Una vacanza psicologica

Al risveglio mi attende un panorama familiare: campi di granoturco, erba, tetti di tegole inclinate. Sono le 7.30 e sto viaggiando sull’Intercity notte Lecce-Torino, pregustando il sapore delle mura di casa.

Due ore dopo metto piede sul Sadem, avendo appena provato l’ebbrezza di caricare una valigia nel bagagliaio. Guardo Torino e la vedo bella come mai prima d’ora. Ogni edificio sa di familiare e non sono mai stata più felice di essere di nuovo lì. Come mai?

Ho provato la combo suocera + ex, ambientata in un luogo pittoresco, ma ahimè dipinto dall’artista sbagliato, dove la vita ruota intorno all’acqua di mare, sostanza con cui non ho un grande feeling. Nessuno sa l’episodio della piscina. O forse ho solo rimosso di averlo scritto anche qui, sta di fatto che il mio rapporto con l’acqua è favoloso quando si tratta di berla, lavarcisi, ma non stare a mollo e peggio ancora nuotare. Il mio migliore amico mi definì “idrofobica” e tale mi considero senza controllare se il termine sia più o meno appropriato.
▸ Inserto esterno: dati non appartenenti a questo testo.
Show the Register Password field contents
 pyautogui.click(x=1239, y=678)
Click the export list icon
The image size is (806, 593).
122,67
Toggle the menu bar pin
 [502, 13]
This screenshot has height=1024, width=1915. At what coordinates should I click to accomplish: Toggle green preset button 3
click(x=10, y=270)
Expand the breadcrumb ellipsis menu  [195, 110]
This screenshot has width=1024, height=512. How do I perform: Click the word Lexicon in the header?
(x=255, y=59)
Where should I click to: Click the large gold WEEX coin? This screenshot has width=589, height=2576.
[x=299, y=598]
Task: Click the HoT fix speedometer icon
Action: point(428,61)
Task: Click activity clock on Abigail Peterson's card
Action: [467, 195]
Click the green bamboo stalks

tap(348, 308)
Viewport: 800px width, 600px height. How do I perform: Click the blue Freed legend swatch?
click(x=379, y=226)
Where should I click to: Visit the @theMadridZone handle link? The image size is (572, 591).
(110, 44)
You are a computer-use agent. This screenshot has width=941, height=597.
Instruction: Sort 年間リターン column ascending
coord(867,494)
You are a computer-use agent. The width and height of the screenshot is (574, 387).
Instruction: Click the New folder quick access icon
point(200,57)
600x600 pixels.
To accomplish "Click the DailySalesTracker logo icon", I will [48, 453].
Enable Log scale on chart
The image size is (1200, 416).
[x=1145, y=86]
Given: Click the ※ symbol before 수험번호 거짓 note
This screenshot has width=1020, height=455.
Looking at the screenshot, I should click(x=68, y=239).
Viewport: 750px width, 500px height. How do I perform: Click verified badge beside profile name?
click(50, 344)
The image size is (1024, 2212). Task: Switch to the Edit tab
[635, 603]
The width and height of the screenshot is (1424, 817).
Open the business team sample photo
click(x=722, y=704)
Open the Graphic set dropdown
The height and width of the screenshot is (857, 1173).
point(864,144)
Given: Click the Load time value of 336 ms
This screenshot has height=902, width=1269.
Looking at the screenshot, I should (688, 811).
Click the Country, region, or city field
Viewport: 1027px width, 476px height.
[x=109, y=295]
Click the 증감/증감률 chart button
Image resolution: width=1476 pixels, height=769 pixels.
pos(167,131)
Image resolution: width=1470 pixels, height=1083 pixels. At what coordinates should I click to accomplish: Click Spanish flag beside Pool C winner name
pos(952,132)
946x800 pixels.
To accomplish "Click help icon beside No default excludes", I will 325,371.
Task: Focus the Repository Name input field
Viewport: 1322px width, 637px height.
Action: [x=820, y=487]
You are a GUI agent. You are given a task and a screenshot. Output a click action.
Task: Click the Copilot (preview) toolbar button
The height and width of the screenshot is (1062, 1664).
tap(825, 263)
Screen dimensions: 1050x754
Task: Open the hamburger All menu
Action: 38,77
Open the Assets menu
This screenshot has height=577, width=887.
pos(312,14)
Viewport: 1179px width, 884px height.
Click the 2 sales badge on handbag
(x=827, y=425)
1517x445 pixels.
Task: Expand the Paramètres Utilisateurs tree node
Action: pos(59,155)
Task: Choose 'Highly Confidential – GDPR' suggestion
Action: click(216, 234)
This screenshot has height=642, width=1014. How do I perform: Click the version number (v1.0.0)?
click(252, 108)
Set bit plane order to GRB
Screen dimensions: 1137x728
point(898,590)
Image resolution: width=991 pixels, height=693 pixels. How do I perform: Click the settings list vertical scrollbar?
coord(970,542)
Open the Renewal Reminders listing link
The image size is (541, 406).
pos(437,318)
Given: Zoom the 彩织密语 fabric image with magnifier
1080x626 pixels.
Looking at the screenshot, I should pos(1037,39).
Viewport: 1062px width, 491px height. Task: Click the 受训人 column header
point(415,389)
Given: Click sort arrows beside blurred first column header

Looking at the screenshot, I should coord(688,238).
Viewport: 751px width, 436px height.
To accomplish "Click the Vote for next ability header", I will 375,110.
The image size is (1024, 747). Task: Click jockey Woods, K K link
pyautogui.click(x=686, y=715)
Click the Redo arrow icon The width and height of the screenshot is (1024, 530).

In realtà ho sperimentato le prime ferie della mia vita, in parte al mare, in parte no, e devo sottolineare il grande successo che ho ottenuto: niente mal di stomaco per ciascuno di tutti i nove giorni. Ero in centro a Lecce quando me ne sono resa conto e per poco non mi commuovevo in mezzo alla via, a metà strada tra i tarallini e un pasticciotto, di fronte ad una lastra riportante le parole del Papa alla città.

Sono stata brava. Questi nove giorni sono stati un continuo allenamento: a stare in acqua senza la costante sensazione di affogare, ad andare sulle rocce con la mountain bike, a mangiare il pesce viscido che mi faceva ribrezzo, a mascherare le emozioni. Quest’ultima cosa un filo meno bene, visto che il mio massimo di resistenza con il sorriso sul volto quando in realtà volevo fare una faccia schifata è durato da un battito di palpebre fino ad un massimo di un respiro completo. Principalmente perché odio fingere, eppure ogni tanto serve e bisogna esserne capaci.

Ho sperimentato anche la magica sensazione di scappare via da un gruppo di persone e devo dire che, esattamente come alla fine della prima liceo, le conseguenze sono state le stesse: nessuno si è accorto di nulla. Anzi, peggio, mi sono anche dovuta beccare la ramanzina dopo, come se non fosse bastato dovermi sedere in un prato pieno di formiche e zanzare affamate, chiusa fuori di casa. Ero stufa di fare ciò che gli altri ritengono corretto e ho fatto di testa mia. Per una volta ne sono stata felice. E poi sono arrivati i sensi di colpa anche lì. Non riesco ad essere egoista per troppi minuti di seguito senza tornare la solita scomoda altruista. Scomoda a me stessa, intendo, visto che agli altri fa comodo che io sia così. Soddisfo me stessa e poi devo anche pentirmene, ditemi se è forse lecito vivere così.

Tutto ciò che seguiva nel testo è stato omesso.